Can Pope Francis do what environmental movements like Earth Day and Greenpeace have failed to do—save the planet from human beings? Some pundits believe so. In early summer, Pope Francis is expected to release an historic document detailing the moral imperative to care for the Earth. Called an encyclical, the papal document is designed to convince the world’s 1.2 billion Catholics and others that climate change is a real and present danger that humanity can help to prevent. What remains unclear, the Washington Post rightly points out, is how the pope plans to make the case without disturbing the long-held Catholic view of God’s omnipotence.

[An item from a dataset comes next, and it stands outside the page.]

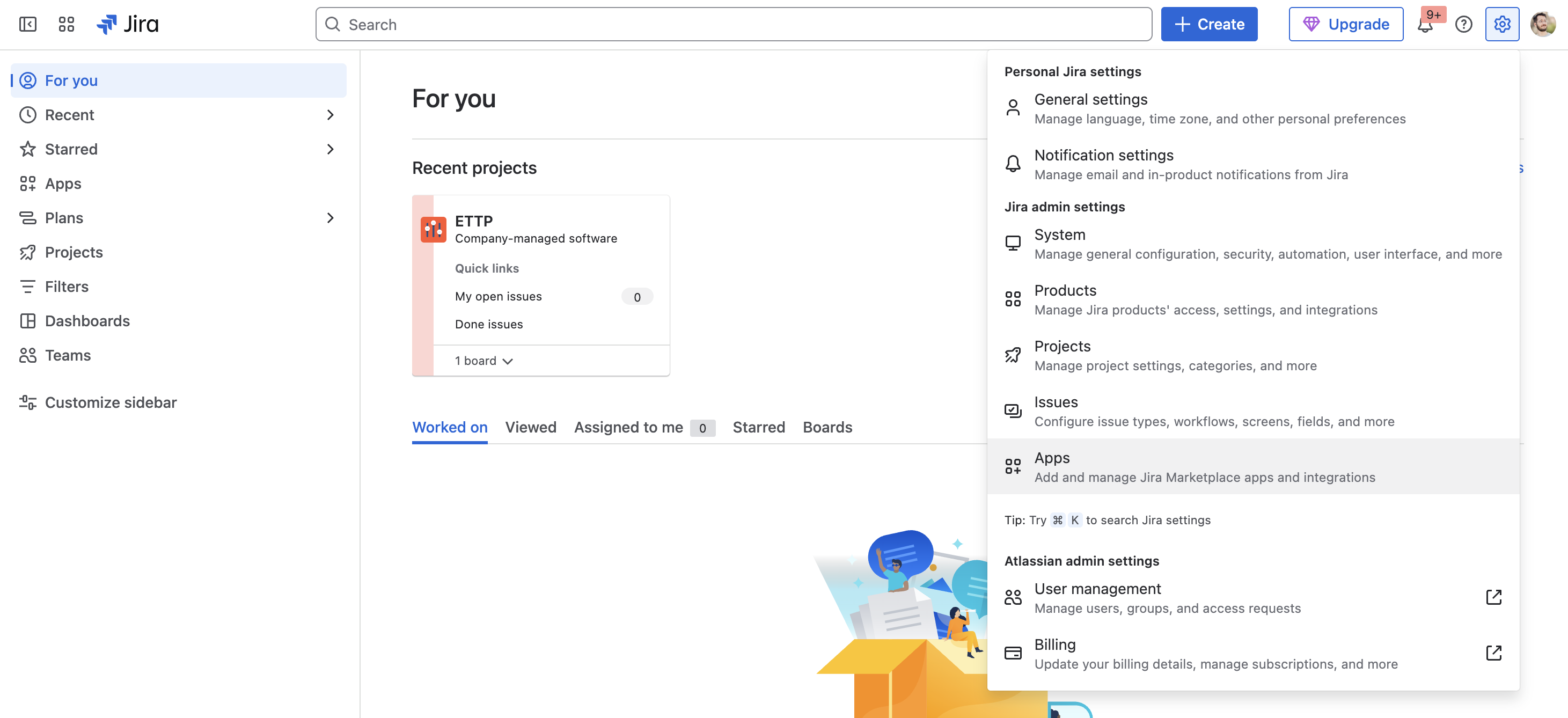Open the 1 board dropdown
The width and height of the screenshot is (1568, 718).
pyautogui.click(x=484, y=361)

Since an encyclical is considered the most authoritative document issued by the Vatican, followers are bound to take notice. The first of its kind to address the link between human activity and ecological maladies, it is creating quite a stir. Some, like Evelyn Tucker, co-director of the Forum on Religion and Ecology at Yale University, believe that the document could sway an unprecedented number of people. She told the Washington Post that appeals to reason and law have been largely ineffectual.
“This is a new moment, when scientists, lawyers and policy people are saying: We need this moral transformation,” she said.
The same pope who reportedly claims all dogs go to heaven and endorsed evolution and the big bang theory is expected to outline what theologians and the pope are calling ‘integral ecology,’ a framework that describes God’s plan to keep balance among all living things. While it is unclear how the Pope will approach dogged ethics issues, not everyone believes he is qualified to lend his voice to the matter in the first place.
First Things contributor and Princeton University Professor Robert George wrote, “Pope Francis does not know whether, or to what extent, the climate changes (in various directions) of the past several decades are anthropogenic – and God is not going to tell him.”
Either way, the encyclical will be published ahead of the December COP 21 UN Climate Change Conference in Paris in order to persuade global leaders to finally adopt a universal agreement to limit greenhouse gas emissions and set the planet on a new, safer path. One that God would approve of.